Abstract:Predicting the change in binding free energy ($\Delta \Delta G$) is crucial for understanding and modulating protein-protein interactions, which are critical in drug design. Due to the scarcity of experimental $\Delta \Delta G$ data, existing methods focus on pre-training, while neglecting the importance of alignment. In this work, we propose the Boltzmann Alignment technique to transfer knowledge from pre-trained inverse folding models to $\Delta \Delta G$ prediction. We begin by analyzing the thermodynamic definition of $\Delta \Delta G$ and introducing the Boltzmann distribution to connect energy with protein conformational distribution.
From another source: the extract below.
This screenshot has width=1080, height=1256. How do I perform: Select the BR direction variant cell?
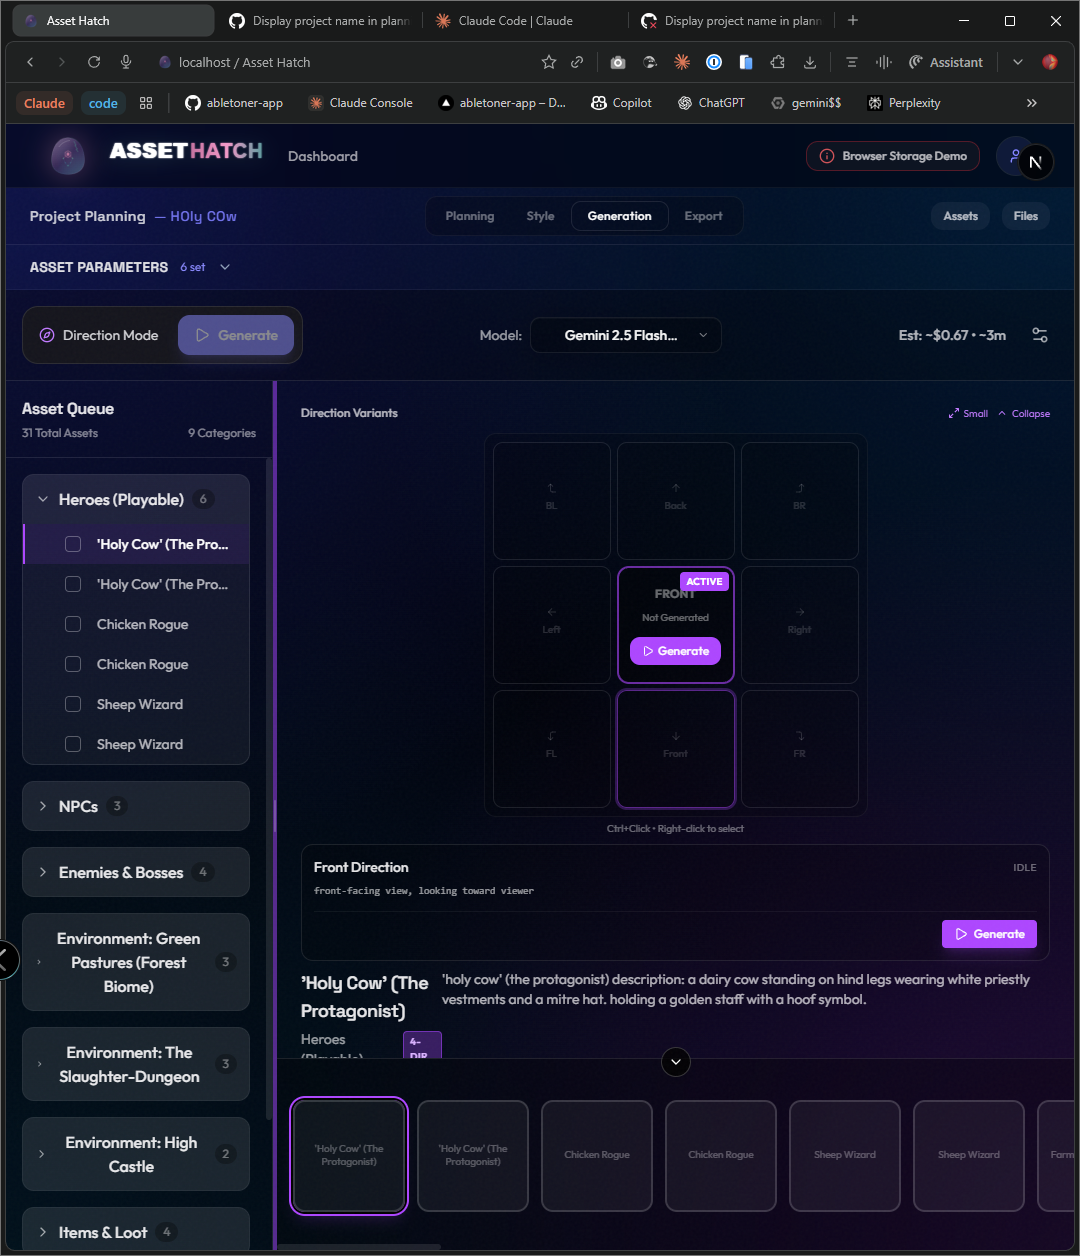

However, the protein conformational distribution is intractable; therefore, we employ Bayes' theorem to circumvent direct estimation and instead utilize the log-likelihood provided by protein inverse folding models for $\Delta \Delta G$ estimation. Compared to previous inverse folding-based methods, our method explicitly accounts for the unbound state of protein complex in the $\Delta \Delta G$ thermodynamic cycle, introducing a physical inductive bias and achieving both supervised and unsupervised state-of-the-art (SoTA) performance. Experimental results on SKEMPI v2 indicate that our method achieves Spearman coefficients of 0.3201 (unsupervised) and 0.5134 (supervised), significantly surpassing the previously reported SoTA values of 0.2632 and 0.4324, respectively. Futhermore, we demonstrate the capability of our method on binding energy prediction, protein-protein docking and antibody optimization tasks.